アレンの部屋に着いたつくしは、後ろを振り返り
「あなた達は、ここで待っていて下さい。」
凛とした風情で言い切る。
「つくし様」
「ここは、船の上ですよ。どこに行くと言うのですか?それに、すぐに出て参ります。」
つくしとアレンが部屋の中に消えて行く。
「アレン‥」
「聞きたい事は色々あると思う‥でも、今度、今度ね。」
そう言いながら、アレンが素早くアレンの付けているパフュームをつくしにつける。
「アレン、ありがとう‥」
「つくし、また連絡をするわ」
「ええ。」
つくしは、部屋を出て、会場に薫の元に向う。
***
つくしが見つかったと、市ノ瀬から連絡が入る。すぐに戻るように伝えた。
直後にもう一度、連絡が入り、代わりのものが来るまで、つくしがアレンに付き添いたいと言っていると連絡が入る。こんな時、片倉なら有無を言わせず連れ帰ってくる筈だと、いや、その前に片倉がこの場にいたら、目を光らせ、会場内からつくしが消えるなんて事はない筈だと、思わず舌打ちが出てしまう。
「なるべく、早く会場に来る様に伝えて。」
「は、はい。申し訳ございません。」
つくしを待つ間も、引っ切りなしに僕の元に人が来る。
司君とグレンダもやって来て、挨拶をしていく。
つくしとは、一緒に居たわけじゃないと分かり安堵する。
なのに僕は、苛つきながらつくしを待っている。
ただ少しだけ、僕の側から姿を消しただけなのに‥何故こんなにも心がざわつくのだろう。
市ノ瀬と共に、つくしが戻ってきて僕に謝る。
「薫、心配させてごめんなさい。
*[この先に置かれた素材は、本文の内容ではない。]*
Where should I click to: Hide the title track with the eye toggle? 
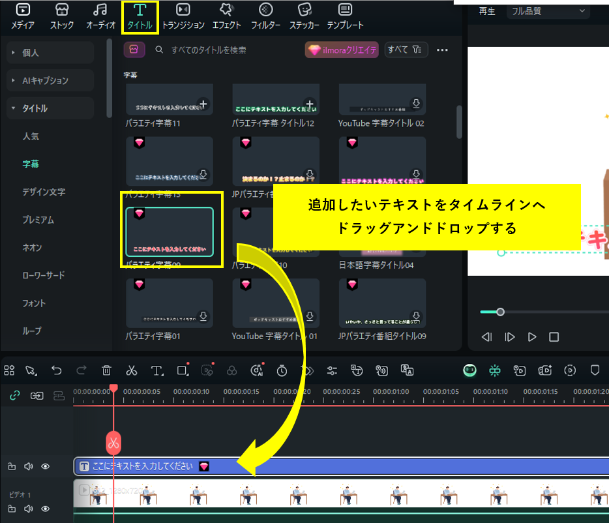[x=45, y=466]
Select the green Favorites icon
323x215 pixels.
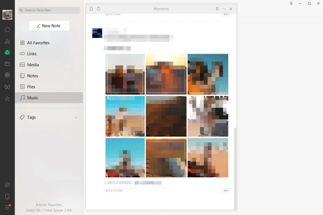pyautogui.click(x=7, y=52)
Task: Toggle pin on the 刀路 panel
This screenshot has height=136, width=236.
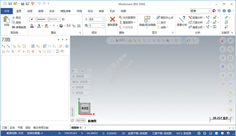Action: pyautogui.click(x=62, y=40)
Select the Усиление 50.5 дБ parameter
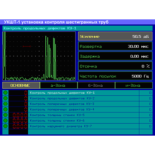The height and width of the screenshot is (155, 155). [115, 36]
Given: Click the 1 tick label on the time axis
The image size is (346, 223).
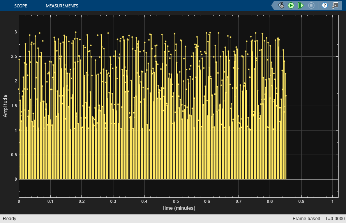Looking at the screenshot, I should 332,201.
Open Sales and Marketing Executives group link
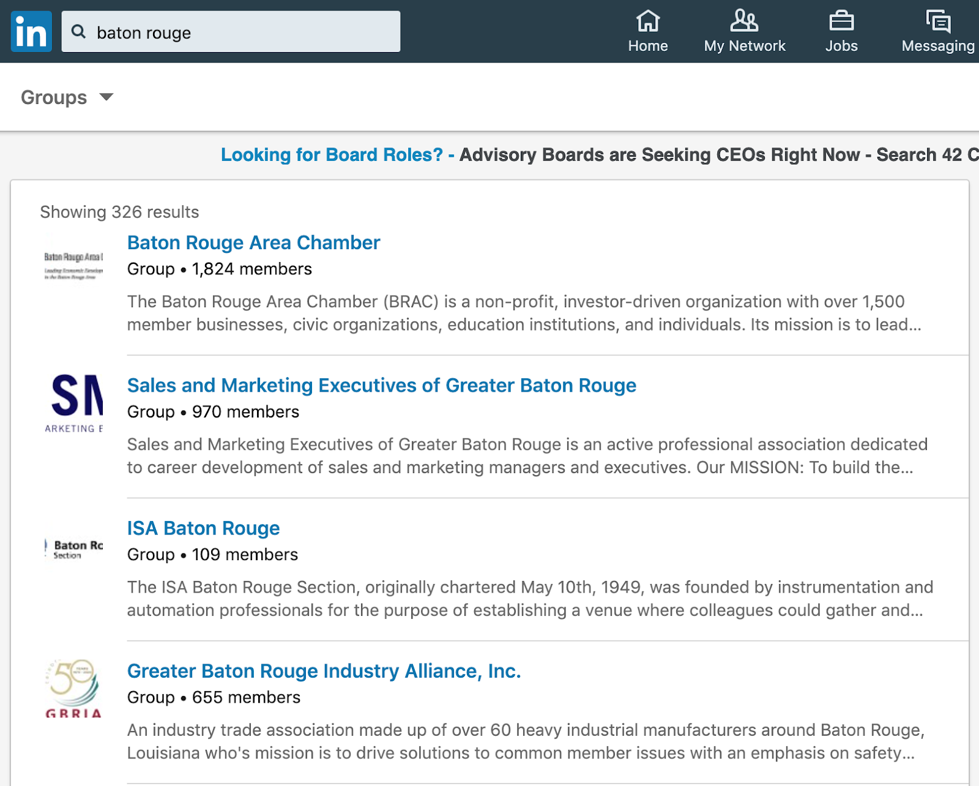This screenshot has height=786, width=979. 381,386
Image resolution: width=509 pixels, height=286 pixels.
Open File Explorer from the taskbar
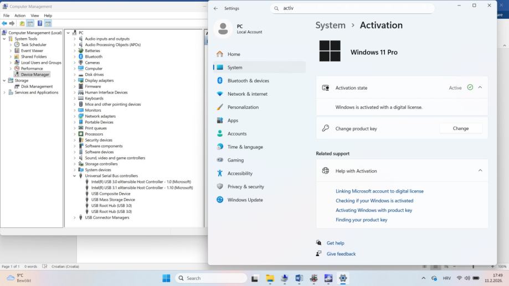270,278
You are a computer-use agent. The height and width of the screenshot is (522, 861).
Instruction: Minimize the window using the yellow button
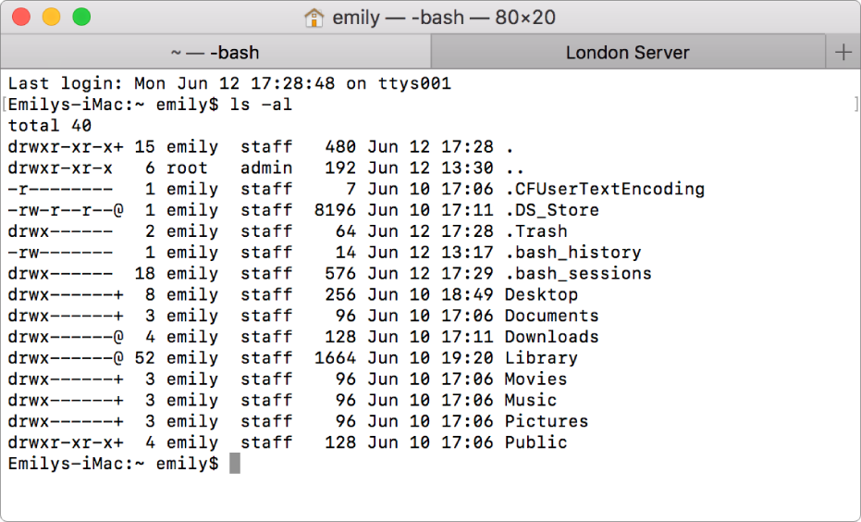coord(52,17)
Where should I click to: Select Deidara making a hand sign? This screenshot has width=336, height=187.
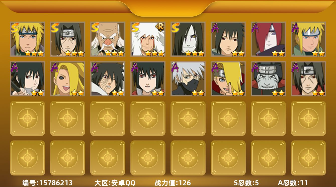(228, 79)

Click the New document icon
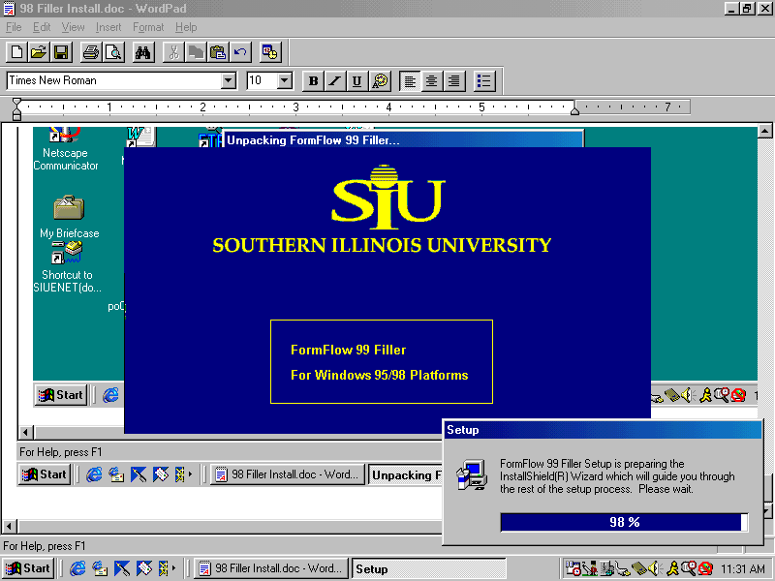tap(16, 52)
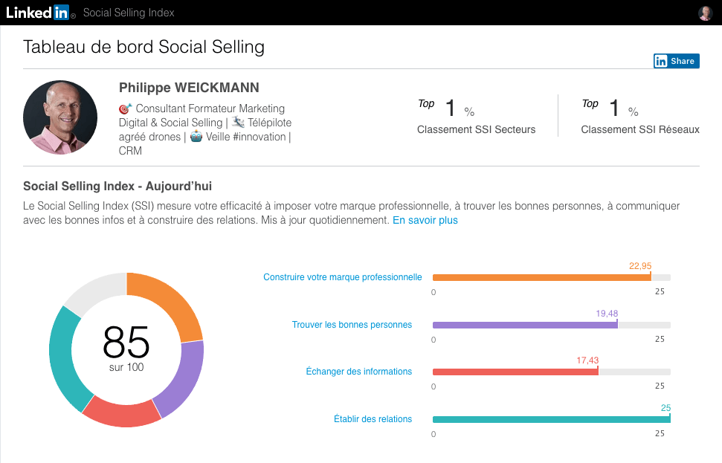Click the 'Construire votre marque professionnelle' label
722x463 pixels.
point(342,276)
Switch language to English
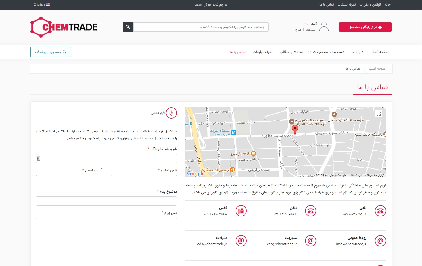 tap(42, 4)

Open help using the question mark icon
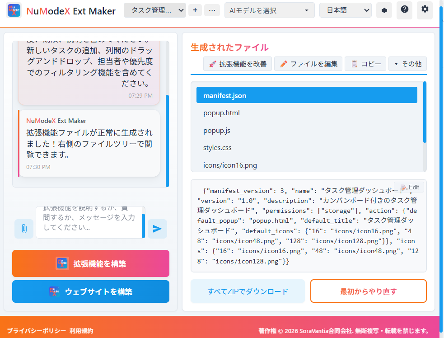(404, 10)
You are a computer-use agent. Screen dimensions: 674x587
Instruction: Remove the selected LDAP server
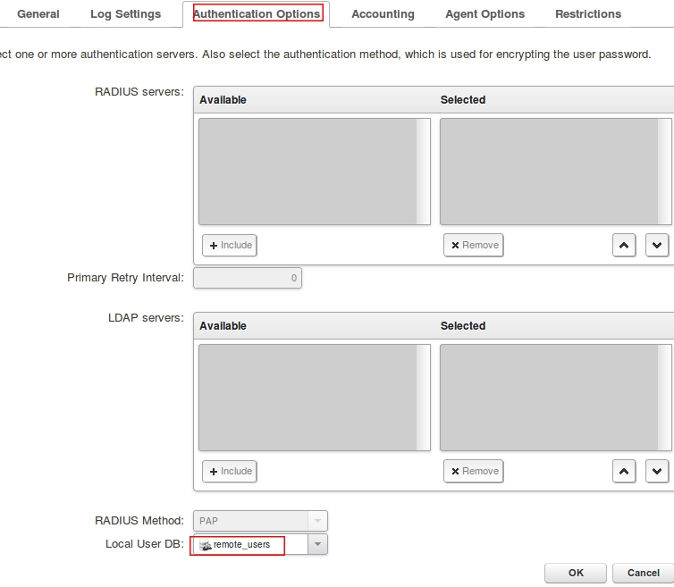point(474,471)
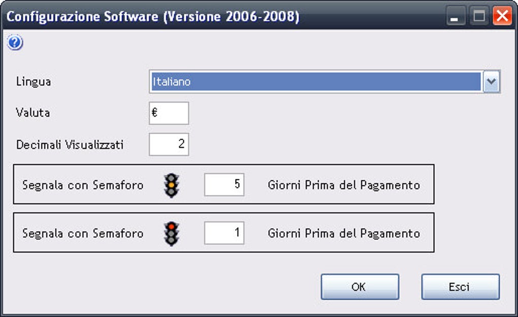Confirm settings with the OK button
The image size is (518, 317).
click(x=360, y=287)
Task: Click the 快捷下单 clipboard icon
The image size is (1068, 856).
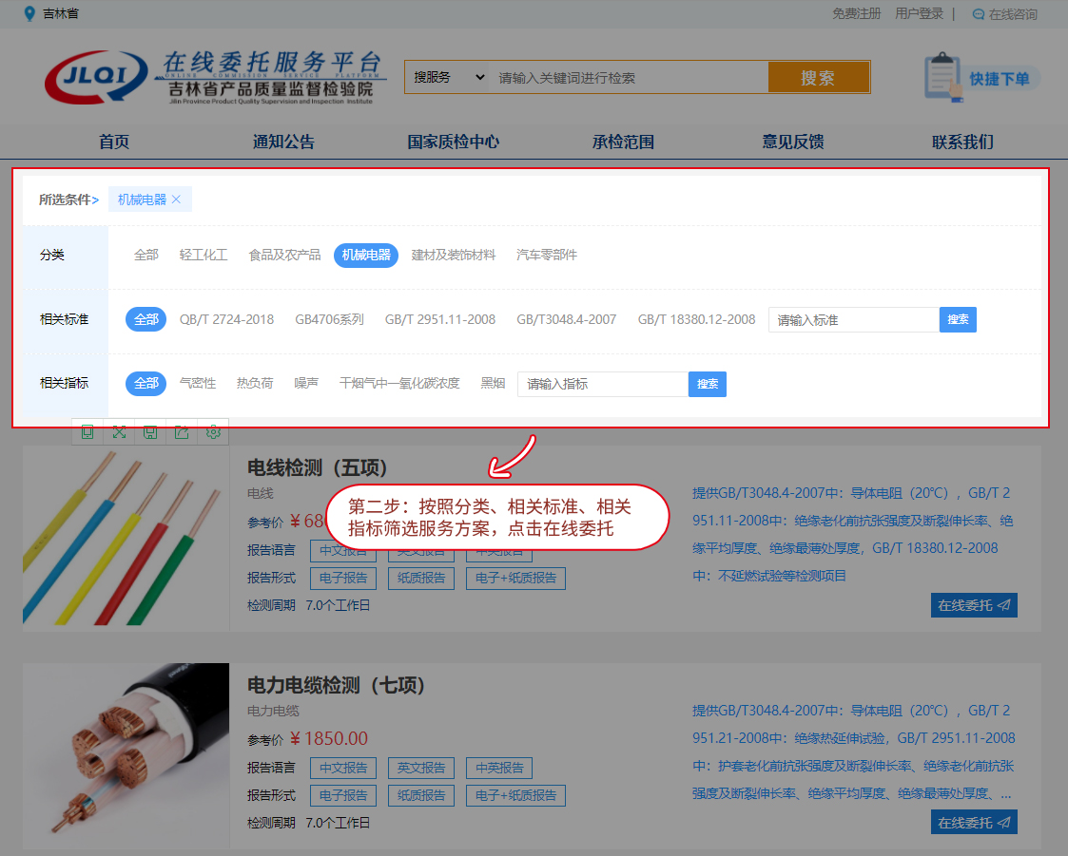Action: 942,77
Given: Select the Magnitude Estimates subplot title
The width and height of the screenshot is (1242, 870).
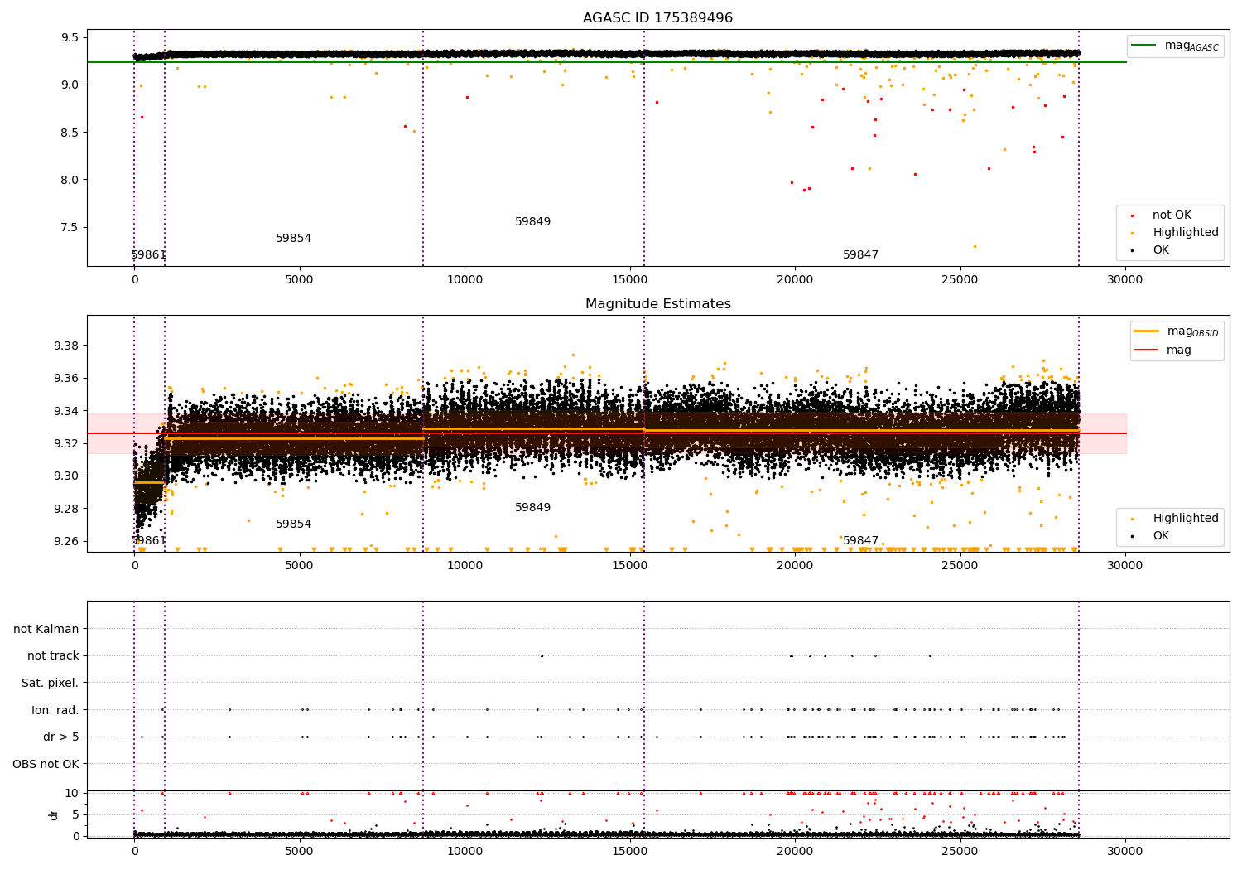Looking at the screenshot, I should [657, 304].
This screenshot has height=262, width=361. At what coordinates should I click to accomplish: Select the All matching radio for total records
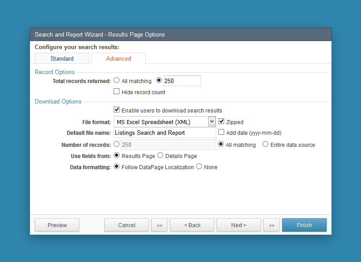116,80
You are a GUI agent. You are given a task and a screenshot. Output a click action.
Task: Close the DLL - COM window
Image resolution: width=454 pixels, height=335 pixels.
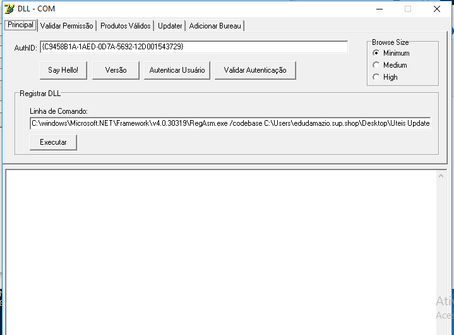(437, 9)
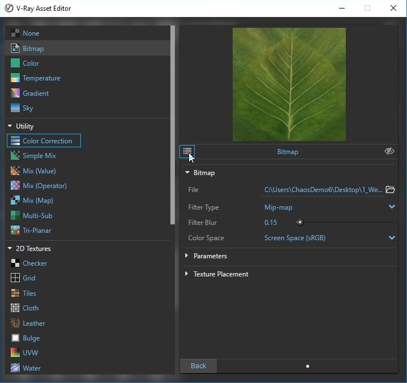The height and width of the screenshot is (383, 407).
Task: Toggle Bitmap preview visibility eye icon
Action: 389,151
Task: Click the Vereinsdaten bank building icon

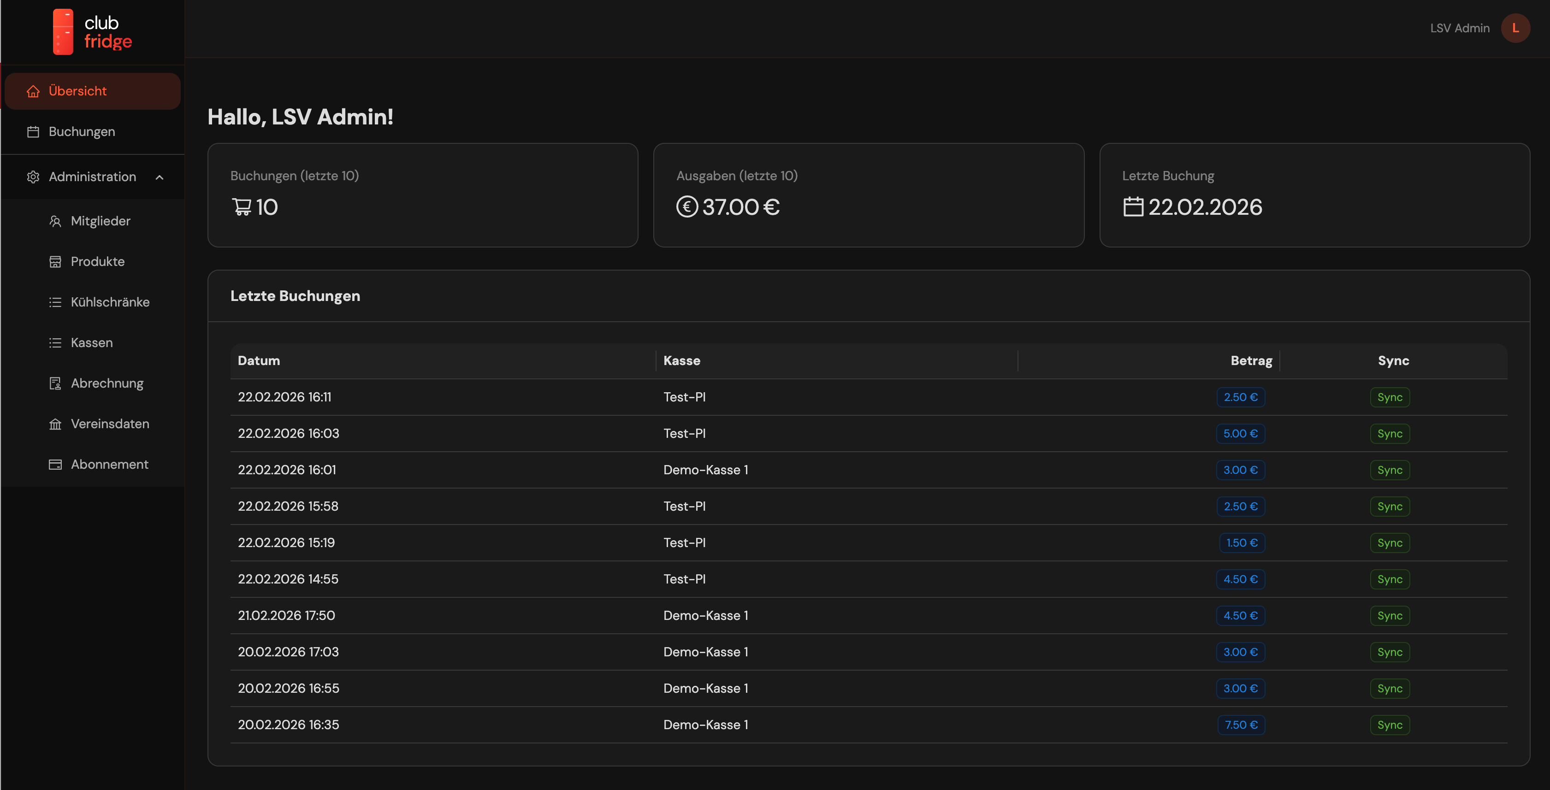Action: (x=55, y=424)
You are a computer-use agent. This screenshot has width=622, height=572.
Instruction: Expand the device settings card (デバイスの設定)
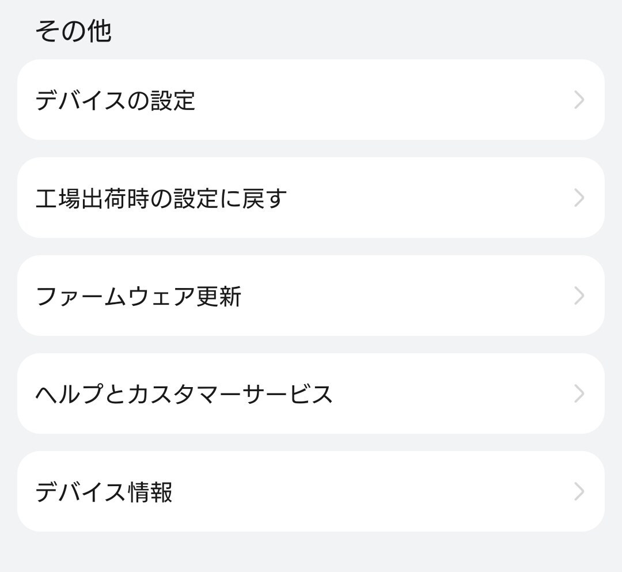coord(311,100)
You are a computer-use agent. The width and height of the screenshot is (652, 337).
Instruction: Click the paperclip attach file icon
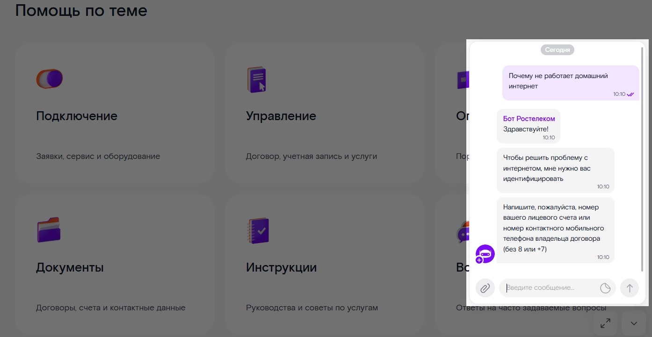coord(485,288)
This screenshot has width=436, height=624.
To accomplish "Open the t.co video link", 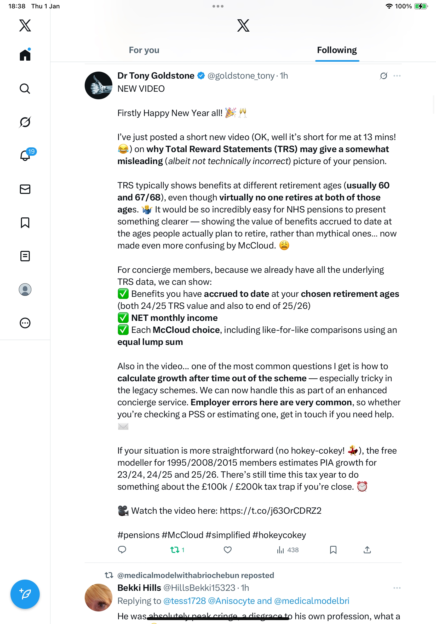I will 270,511.
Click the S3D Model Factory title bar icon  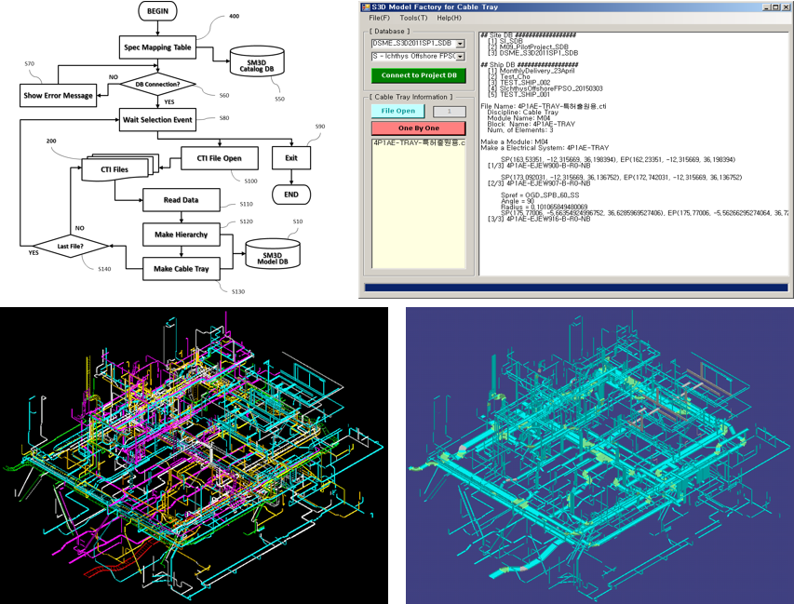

」
「‥」
つくしが小さな声で呟く
「怒ってる?」
「うん。君はホストだよ?立場を理解して……」
「ごめんなさい。」
「もう、いい。だけどもうこんな事は無しにしてね。」
「はい。」
僕と揃いの香りが以外の香りが、つくしの胸元から匂い立つ。
誰の香り?
アレンの香りなのだろうか?
女物の香りだ。
つくしを見て
「香水‥」
「っん?」
「つくしのじゃない香りがする。」
「あぁ。アレンが倒れそうになった時に,抱きかかえたから。」
「そう‥」
薫の横顔を盗み見ながら、あたしは、アレンの機転に感謝をする。
次々と、あたし達の前に祝辞を述べに人が集まって来る。
薫があたしの腰を抱く。優雅に‥だけど力を込めてあたしの腰を抱いている。